Here's a better way to elect

By Daniel B. Szyld
Published May 6th 2007 in Philadelphia Inquirer
As the mayoral primary election nears, one thing is becoming increasingly clear: The winner of the Democratic nomination will receive about 30 percent of the vote. In other words, about two-thirds of the Democratic voters will not have supported their winning candidate. This outcome is not consistent with a truly representative democracy. There are better ways.

One possible solution is a runoff election between the two top vote-getters. This voting method is standard practice in many places around the world, and in some municipalities here in the United States.

We are witnessing one such example today, in France's presidential runoff election. The usual criticisms of this option include the cost of a second poll, and that sometimes a second primary may lead to low turnout.

One solution is called Instant Runoff Voting (IRV). It is like having the election and runoff in the same election, but better.

In this method, the voter ranks the candidates first, second, third, etc. If no candidate receives 50 percent of first-place voting, the candidate with the least number of "first" votes is eliminated, and the votes are immediately reassigned according to the rankings.

One common criticism of IRV is that it is too complicated, but in fact it has been very successful in several U.S. cities, such as San Francisco; Burlington, Vt.; and Minneapolis.

For example, if a voter feels torn between Dwight Evans and Michael Nutter - as The Inquirer Editorial Board indicated in its April 29 mayoral endorsement - one can vote for Evans as first, even though the polls put him last at the moment, and rank Nutter second. If at the end of the vote, Evans is indeed last, in the "instant second round" this hypothetical voter's ballot would indicate Nutter as first.

Some other voter may rank Brady first, Evans second and Fattah third.

After the first round determines that Evans is last, this voter's ballot would indicate Brady first and Fattah second.

The process is repeated until one candidate has a majority (a true majority) of "first" votes.

In many elections, the winner receives less than 50 percent of the votes, and two other candidates who might be considered very close in their position divide the rest. One example was that of my own district in 2006, when we had precisely such a situation in the Democratic primary for state representative. Terry Graboyes stated to me during the campaign that a vote for Anne Dicker was a vote for Michael O'Brien, indicating that Dicker was the spoiler. In the end, O'Brien indeed won the primary, with 34 percent of the vote, with Dicker receiving 32 percent, and Graboyes 29 percent.

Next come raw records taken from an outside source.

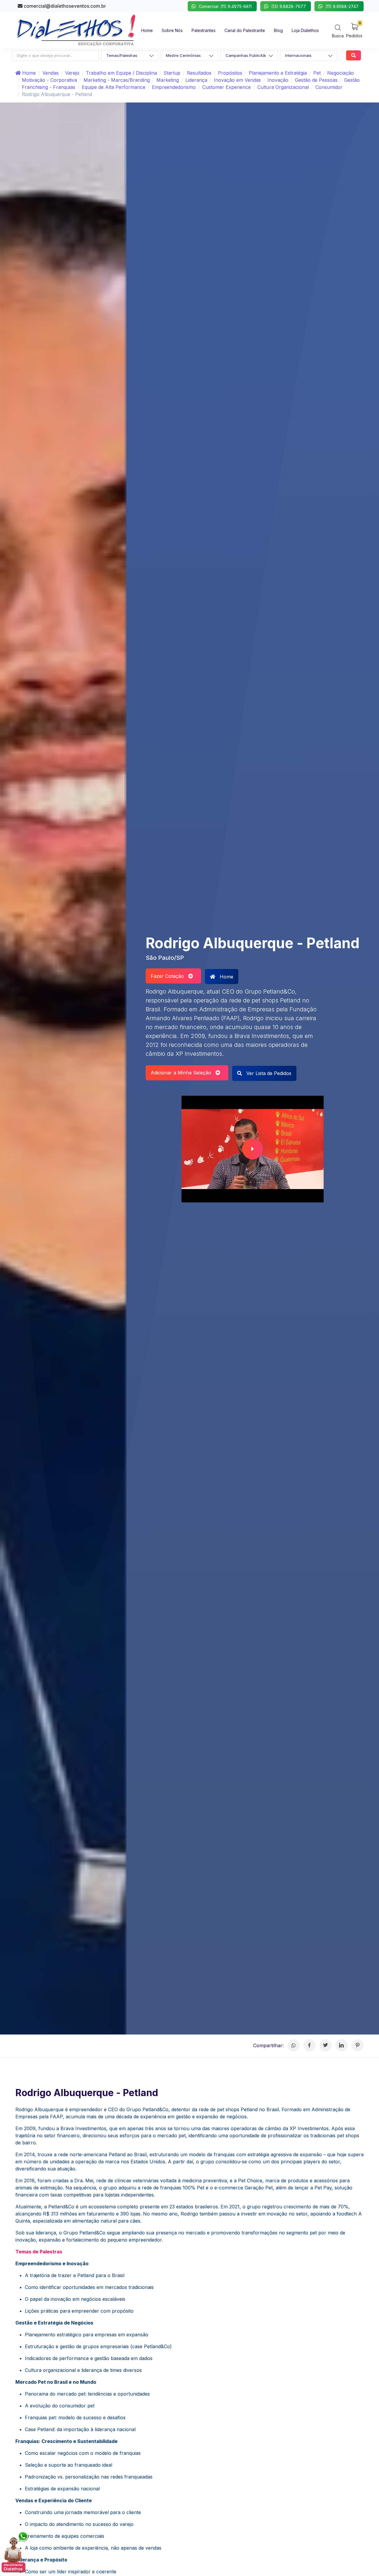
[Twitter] (325, 2045)
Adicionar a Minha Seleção (183, 1073)
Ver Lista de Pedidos (268, 1073)
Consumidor (329, 87)
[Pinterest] (357, 2045)
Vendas (50, 73)
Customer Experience (226, 87)
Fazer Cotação (169, 976)
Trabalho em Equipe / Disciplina (121, 73)
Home (28, 73)
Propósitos (230, 73)
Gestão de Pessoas (316, 80)
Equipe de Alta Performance (113, 87)
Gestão (352, 80)
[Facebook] (309, 2045)
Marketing (167, 80)
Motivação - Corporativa (49, 80)
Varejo (72, 73)
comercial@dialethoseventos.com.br (64, 6)
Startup (171, 73)
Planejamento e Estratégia (278, 73)
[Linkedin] (341, 2045)
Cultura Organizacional (283, 87)
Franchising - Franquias (48, 87)
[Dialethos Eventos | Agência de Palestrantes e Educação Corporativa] (76, 29)
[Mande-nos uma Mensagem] (15, 2552)
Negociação (340, 73)
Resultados (199, 73)
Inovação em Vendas (237, 80)
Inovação (277, 80)
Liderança (196, 80)
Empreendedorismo (174, 87)
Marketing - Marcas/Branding (116, 80)
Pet (317, 73)
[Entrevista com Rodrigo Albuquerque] (253, 1149)
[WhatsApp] (294, 2045)
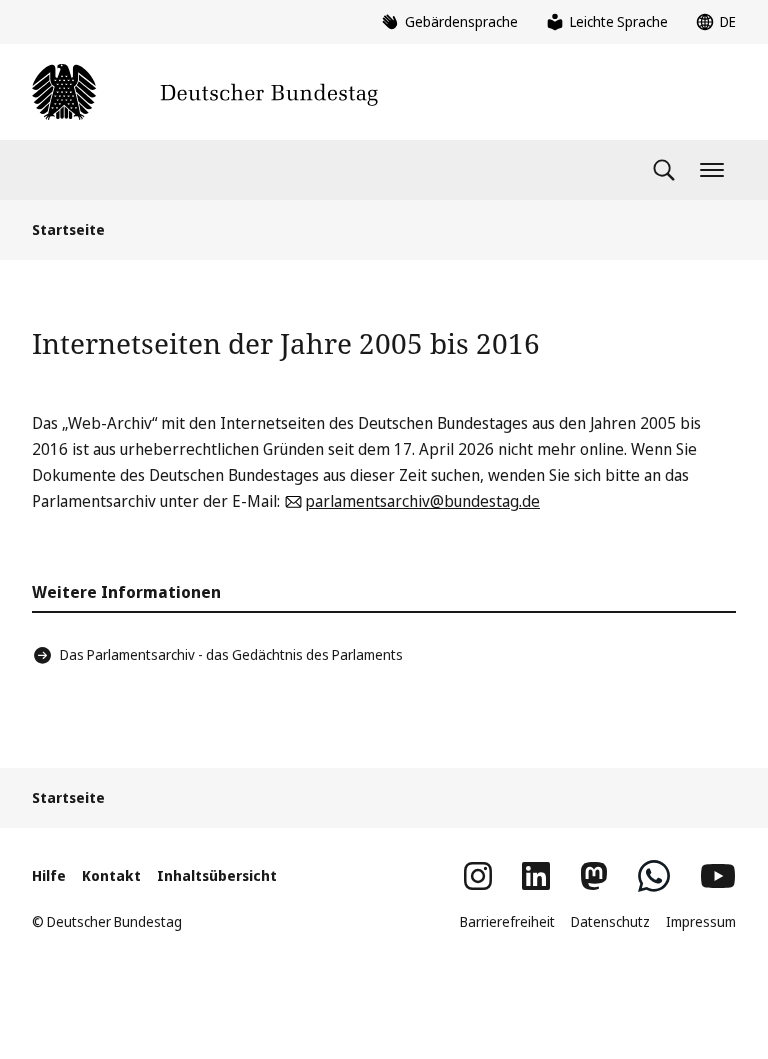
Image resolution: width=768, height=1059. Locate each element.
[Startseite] (205, 92)
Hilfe (49, 875)
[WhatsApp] (654, 876)
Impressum (701, 921)
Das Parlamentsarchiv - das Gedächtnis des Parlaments (231, 654)
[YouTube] (718, 876)
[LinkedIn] (536, 876)
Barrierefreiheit (507, 921)
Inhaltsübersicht (217, 875)
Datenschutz (610, 921)
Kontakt (111, 875)
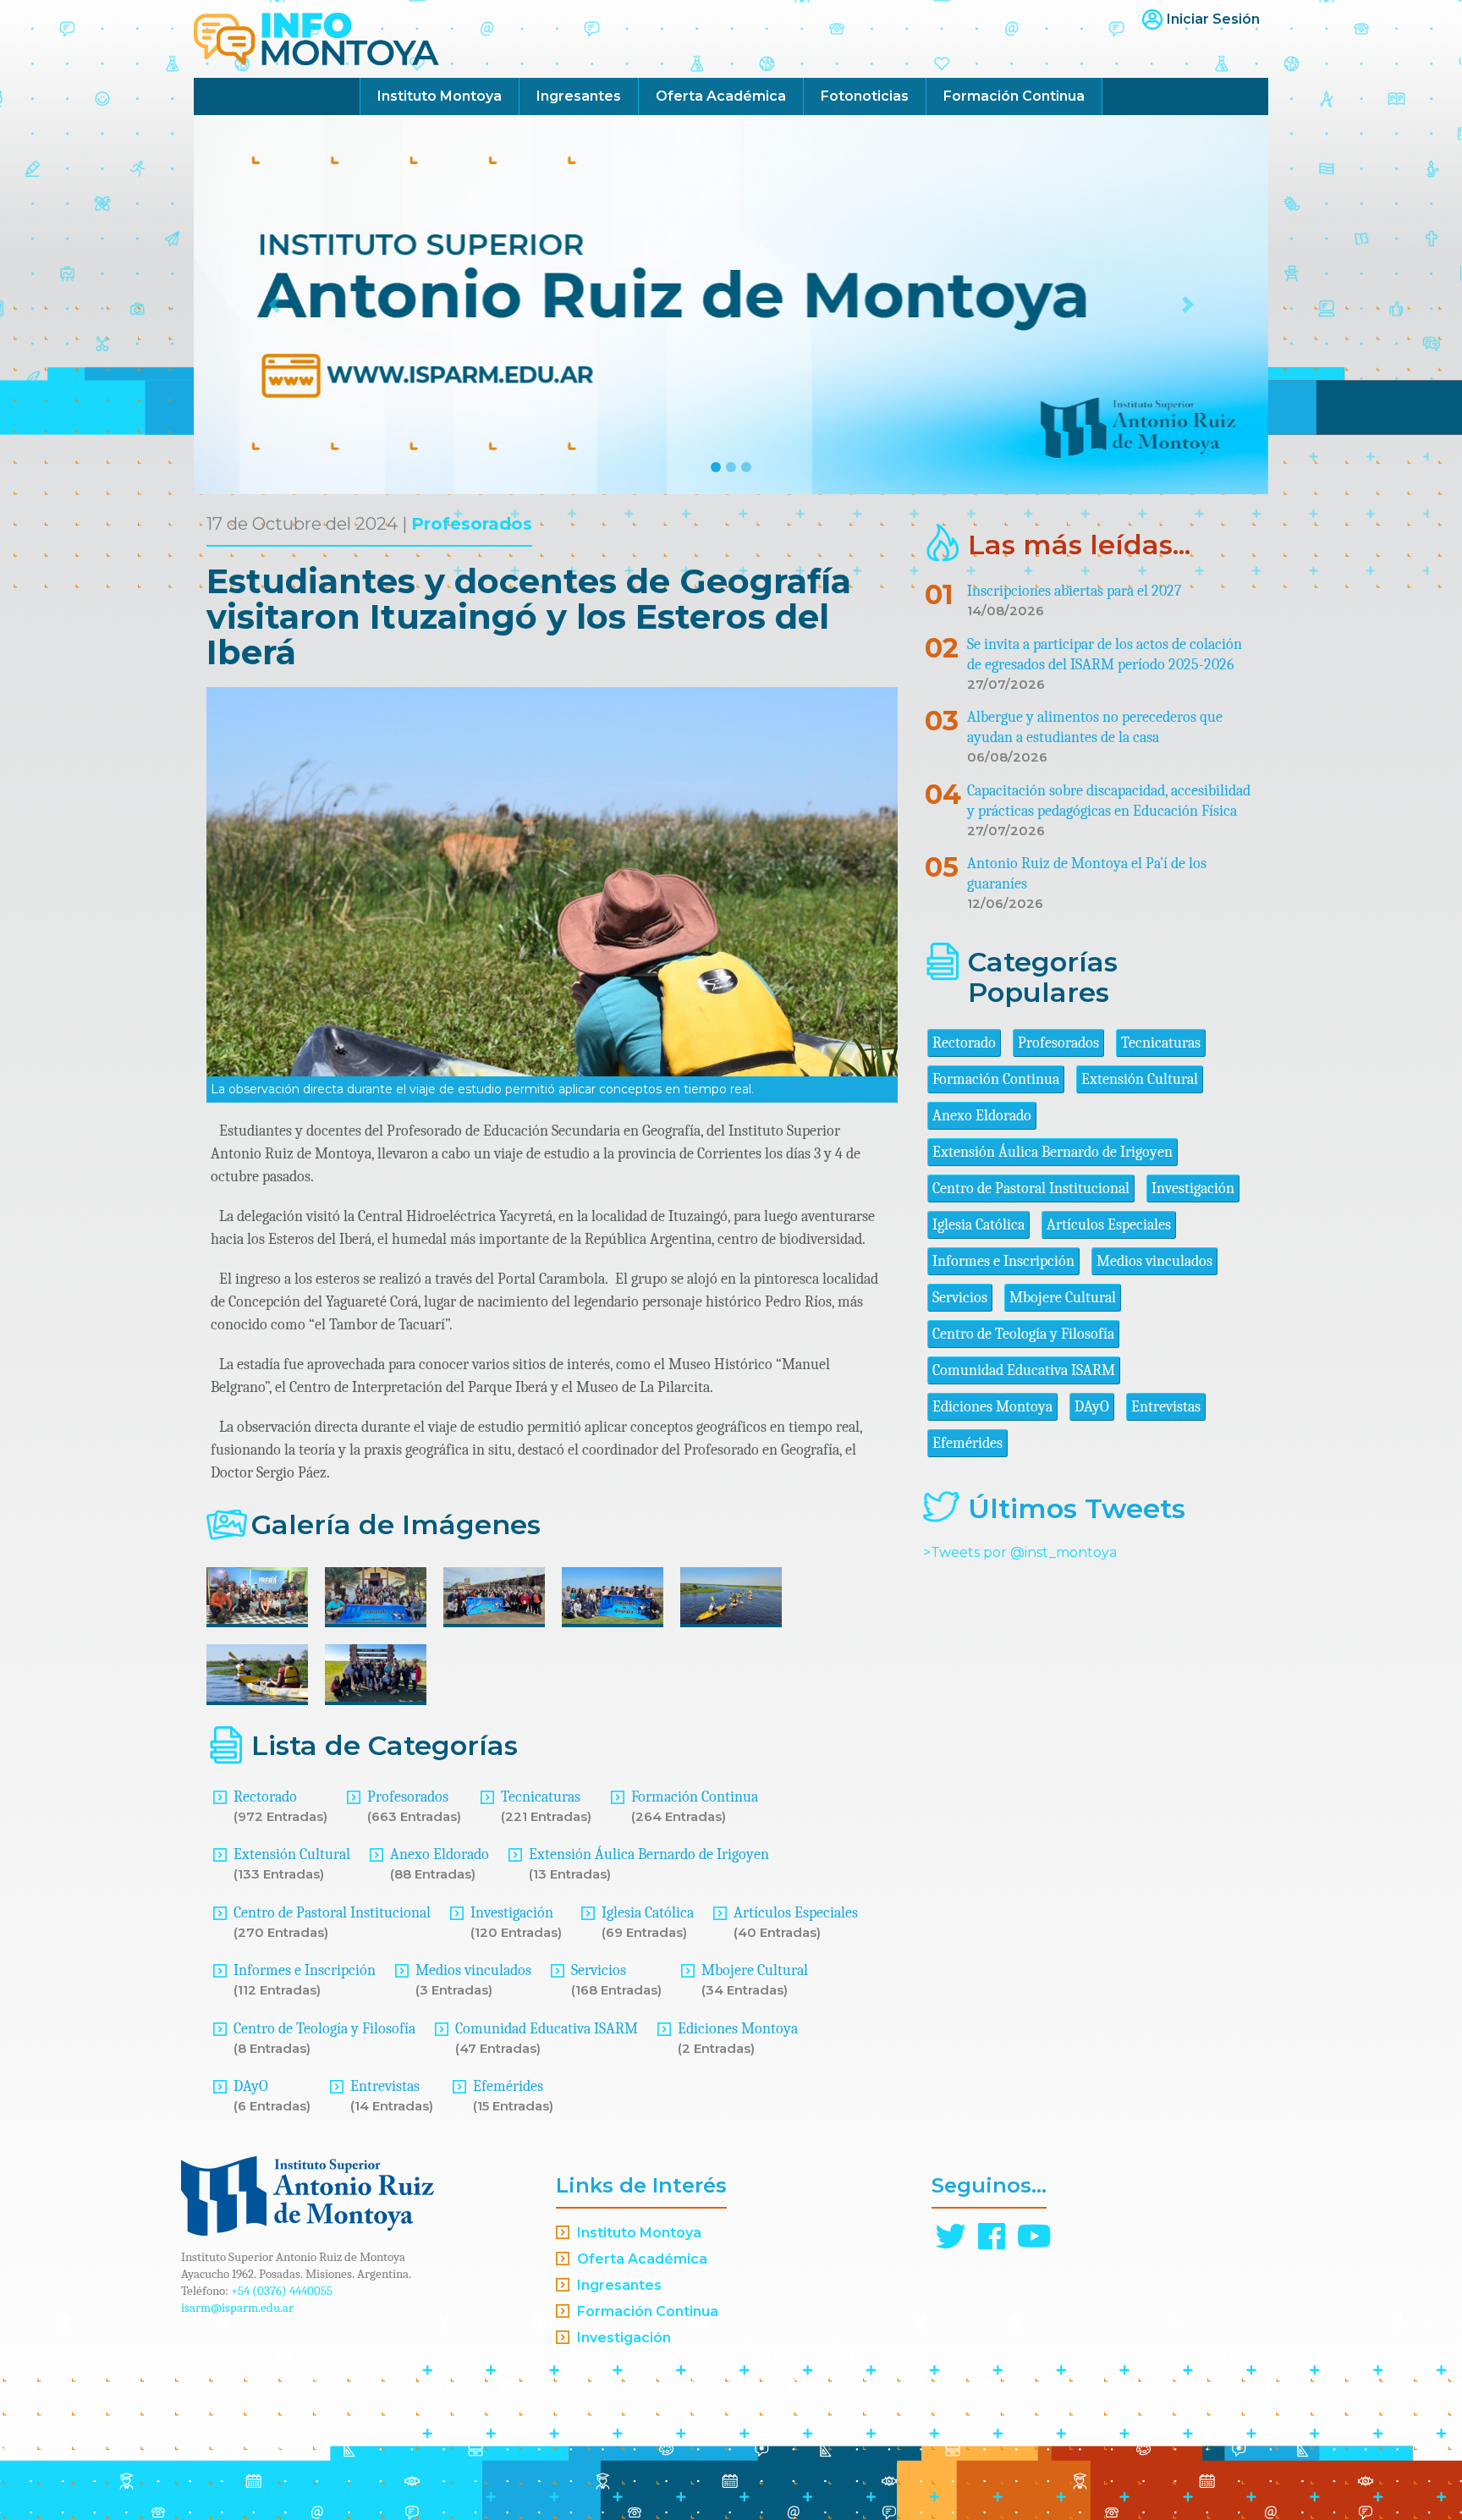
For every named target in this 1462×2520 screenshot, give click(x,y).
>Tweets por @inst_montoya (1020, 1552)
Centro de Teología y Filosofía (324, 2029)
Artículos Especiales (796, 1913)
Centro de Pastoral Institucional (332, 1913)
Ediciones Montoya (738, 2029)
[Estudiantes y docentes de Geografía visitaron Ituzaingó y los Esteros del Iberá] (257, 1597)
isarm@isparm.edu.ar (237, 2307)
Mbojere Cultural (754, 1970)
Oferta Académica (721, 96)
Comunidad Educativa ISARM (546, 2029)
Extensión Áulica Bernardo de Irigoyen (649, 1854)
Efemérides (508, 2086)
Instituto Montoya (439, 96)
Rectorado (265, 1797)
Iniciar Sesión (1213, 19)
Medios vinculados (473, 1970)
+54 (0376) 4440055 (282, 2290)
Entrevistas (385, 2086)
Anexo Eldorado (439, 1854)
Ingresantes (578, 96)
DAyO (251, 2086)
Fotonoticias (865, 96)
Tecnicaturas (540, 1797)
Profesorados (471, 524)
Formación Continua (1014, 96)
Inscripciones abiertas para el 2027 (1074, 591)
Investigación (511, 1913)
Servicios (598, 1970)
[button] (274, 304)
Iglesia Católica (648, 1913)
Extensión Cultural (292, 1854)
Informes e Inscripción (305, 1970)
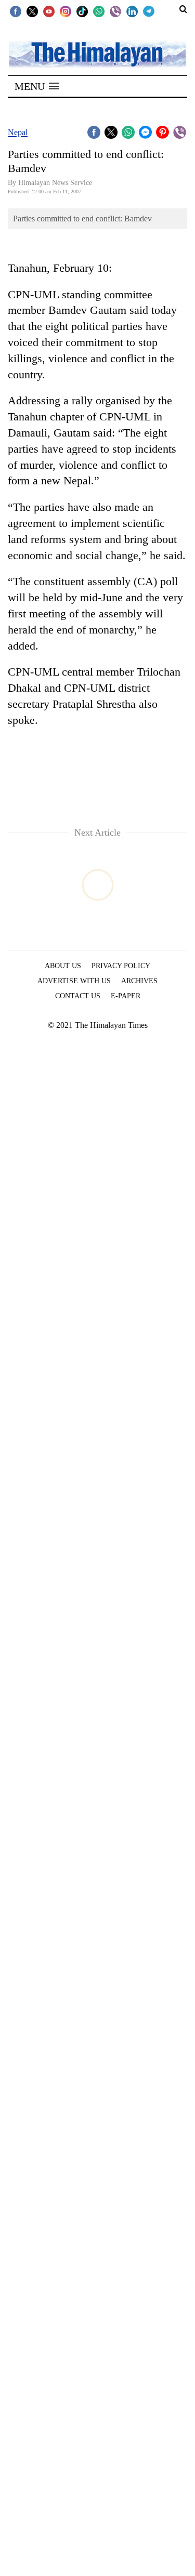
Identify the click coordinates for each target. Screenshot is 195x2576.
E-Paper (125, 996)
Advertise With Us (74, 981)
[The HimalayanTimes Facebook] (15, 11)
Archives (139, 981)
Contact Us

If what Graboyes indicated was true, and support for both Dicker or Graboyes came from like-minded voters, their combined base was about 60 percent. Had we had IRV, it is possible that one of the two women would be the winner, with broad voter support.

If we had IRV in the presidential election, there would be more room for third-party candidates, and the concept of the spoiler would disappear. Had we had IRV in Florida in 2000, all votes cast for Ralph Nader would have been distributed in an instant runoff between Gore and Bush.

No voting system is perfectly representative, but IRV has a chance of mirroring well the voters' preferences.

Furthermore, a candidate from one party who does not have broad support in the primary may lose the general election.

All parties would benefit from IRV in their primaries, by having a stronger candidate.

When I teach an undergraduate mathematics course for nonscientists at Temple University, the topic of voting methods elicits a great deal of interest and enthusiasm. I sense that the public might similarly embrace IRV as more representative. If people feel they can vote with their consciences and not for the lesser of the two (or more) evils, there might even be higher voter participation. It is time to consider IRV for our primaries and general elections.

Daniel B. Szyld is a professor of mathematics at Temple University.